Could Donald Trump become president of the United States? Is such political dementia even remotely conceivable?
Evidently so. Various polls have him leading the long list of Republican candidates (eleven at the latest count, all nonentities) even as other polls report that support for the likely Democrat candidate, Hillary Clinton, is fading, apparently on the grounds that she is untrustworthy.
On the other hand, although America has a history of far-right or far-left candidates hijacking the early stages of party nominating elections, few survived to contest the presidential election itself, and those who did fared poorly. Trump himself, according to one veteran Republican consultant, may indeed merely be experiencing no more than “a celebrity publicity bubble”. We can only hope so – that ‘we’ being defined as those reasonable, thoughtful Americans already disillusioned by the decline in political discourse but ever hopeful that someone will come along to reverse it.
The man who calls himself ‘The Donald’ is plainly as daft as a brush, a self-absorbed, publicity-obsessed buffoon who has no more idea how he would lead or govern the United States than the deranged, bigoted loud-mouthed barfly burdened by woodpiles on both shoulders. Fabulously wealthy Trump may be in the financial sense but intellectually he is as bankrupt as the barroom loser. He makes much of his rise to power and fame, and the fortune that he, against all the odds, created. This, though, is no self-made man, no rugged individualist beloved of America’s aspiring class. The source of his wealth was his father’s real estate business, which Trump Junior first helped to manage – often using dubious methods applied ruthlessly – and then inherited. His political views are as superficial as his ridiculous manicured pompadour, as opportunistic as most of his shady casino business deals.

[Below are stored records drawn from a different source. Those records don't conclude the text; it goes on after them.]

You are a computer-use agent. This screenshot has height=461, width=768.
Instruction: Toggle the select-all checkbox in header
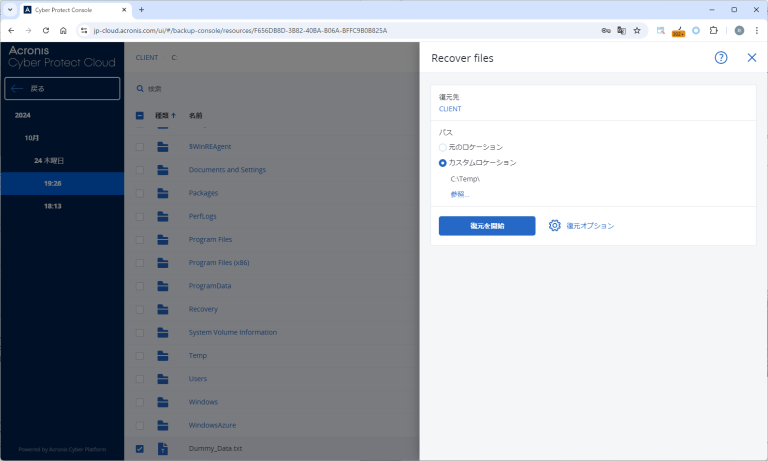coord(140,115)
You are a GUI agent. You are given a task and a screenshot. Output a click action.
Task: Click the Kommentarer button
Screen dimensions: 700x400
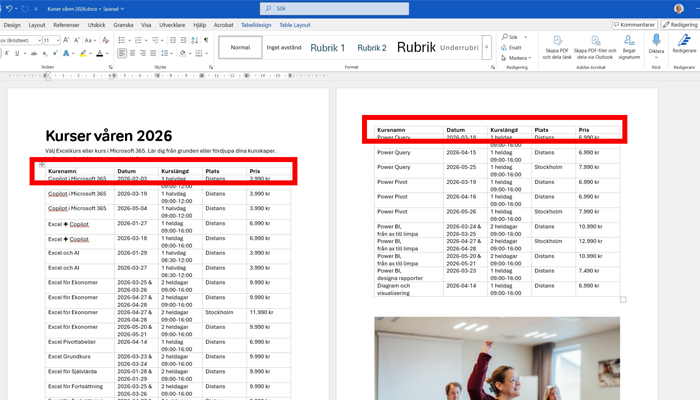pos(635,25)
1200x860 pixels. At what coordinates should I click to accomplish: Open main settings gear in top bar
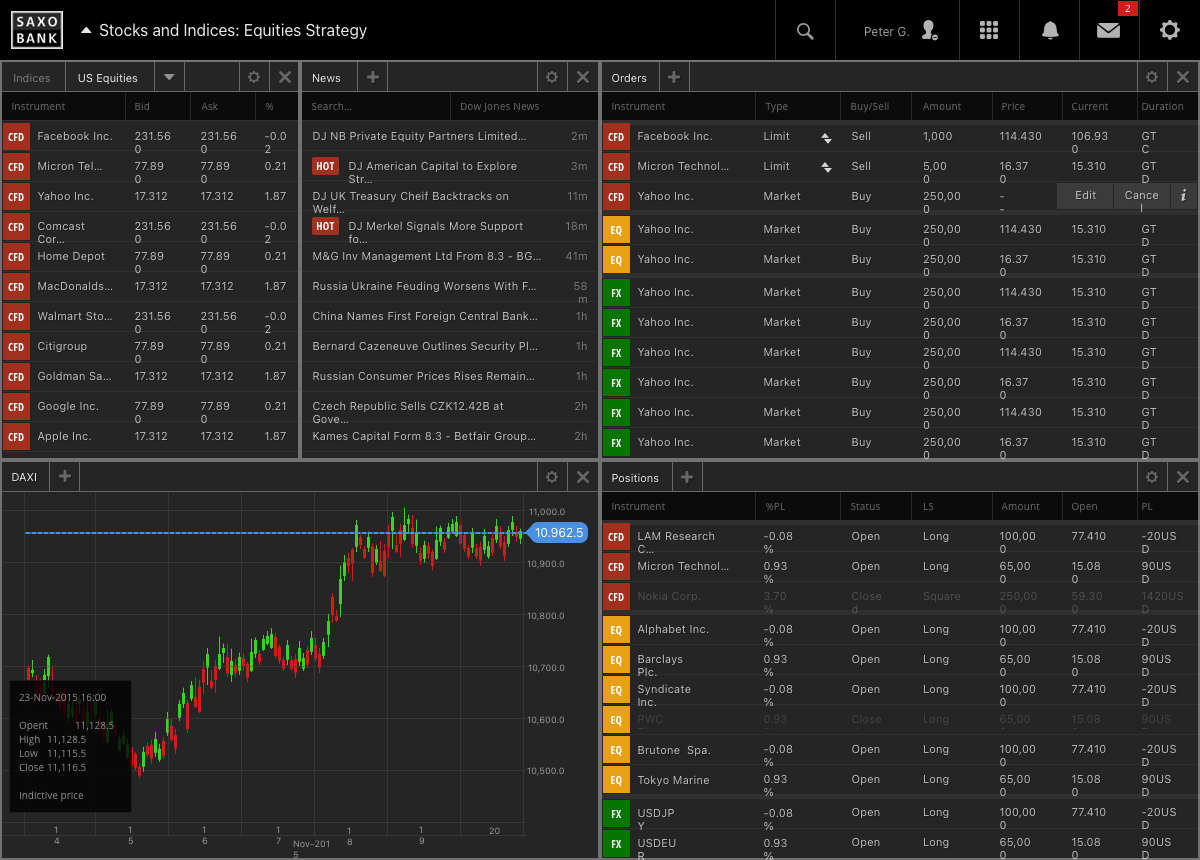click(x=1169, y=31)
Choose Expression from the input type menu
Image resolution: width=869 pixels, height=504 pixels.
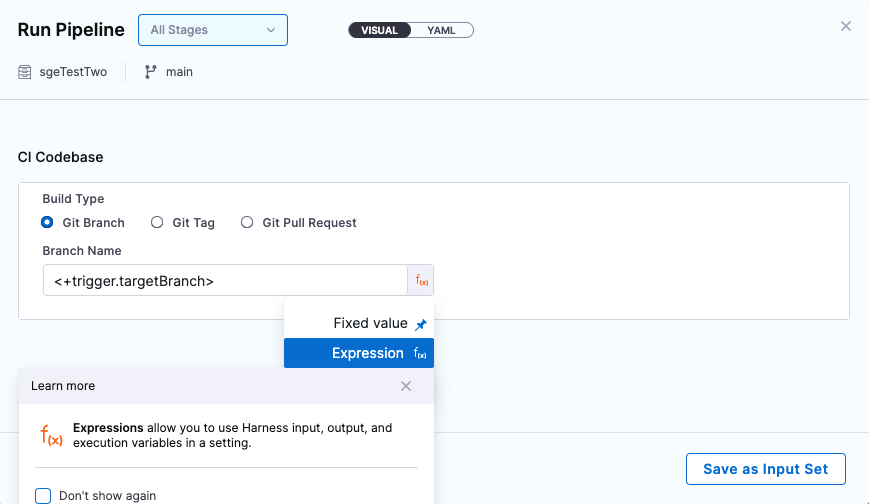367,354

In short, he is a man utterly lacking in the virtues of humility, wit, common sense or compassion. He is, as the phrase goes, trying to take us for a ride.
Admittedly his recent scornful dismissal of former presidential candidate Senator John McCain (for not being a war hero because he was captured) was greeted with derision by supporters and opponents alike, but that probably was not enough to nullify his appeal to the Tea Party elements of the Republican party for his earlier call for a ban on immigration from Mexico on the grounds that they pose a mortal danger to American womanhood. Trump, incidentally, was successfully dodging the draft just about the time McCain was rotting in that Hanoi jail.
America has come to a pretty pass if Trump goes any further in the process than the brief, diverting ‘entertainment’ that he has provided so far. If he does, I may just consider renouncing my citizenship.
One can only hope that he is no more than a political manifestation of trompe l’oeil, defined in my dictionary as something ‘used to trick the eye into perceiving a painted detail as a three-dimensional object’.